Desafiava os médicos, ficava escandalizada quando lhe punham restrições alimentares, queria sair, ir à missa, ou ao monte procurar lenha. Não parava quieta, contra todas as recomendações.
Seria, hoje, a sua maior dificuldade: perceber que tinha que ficar em casa, sem poder falar com as pessoas que encontrava na rua e que a saudavam respeitosamente.
A “peste” está aí e eu estou lixado de imensas formas.
Eu, que até sou caseirinho e a quem não custa nada ficar em clausura.
São os dilemas laborais, é a preocupação constante com a família, é ter o meu pai sozinho, é o facto de não saber quando vou voltar a ver o Lucas sem ser por vídeochamada, é a constante necessidade de manter o Eduardo confortável e responder à pergunta “porque não vamos à rua?”… é tanta, tanta coisa…
É o medo. Vamos admiti-lo para ser mais fácil lidar com ele: o medo.

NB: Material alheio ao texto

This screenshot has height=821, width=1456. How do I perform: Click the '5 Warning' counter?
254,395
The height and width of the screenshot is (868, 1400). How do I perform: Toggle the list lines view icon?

Não é vergonha ter medo. É natural ter medo neste cenário.
Mas, talvez com algum gene perdido da Maria “Bendeira” (gostava de um dia perceber esta alcunha), continuo determinado e destemido. Fogo, não é o fim do Mundo, mas o Mundo vai ficar diferente.
Até podemos perder alguém de quem gostamos muito, mas não é assim sempre, com ou sem COVID?
Vá… vamos lá que isto vai passar. Depois, logo se vê como ficamos.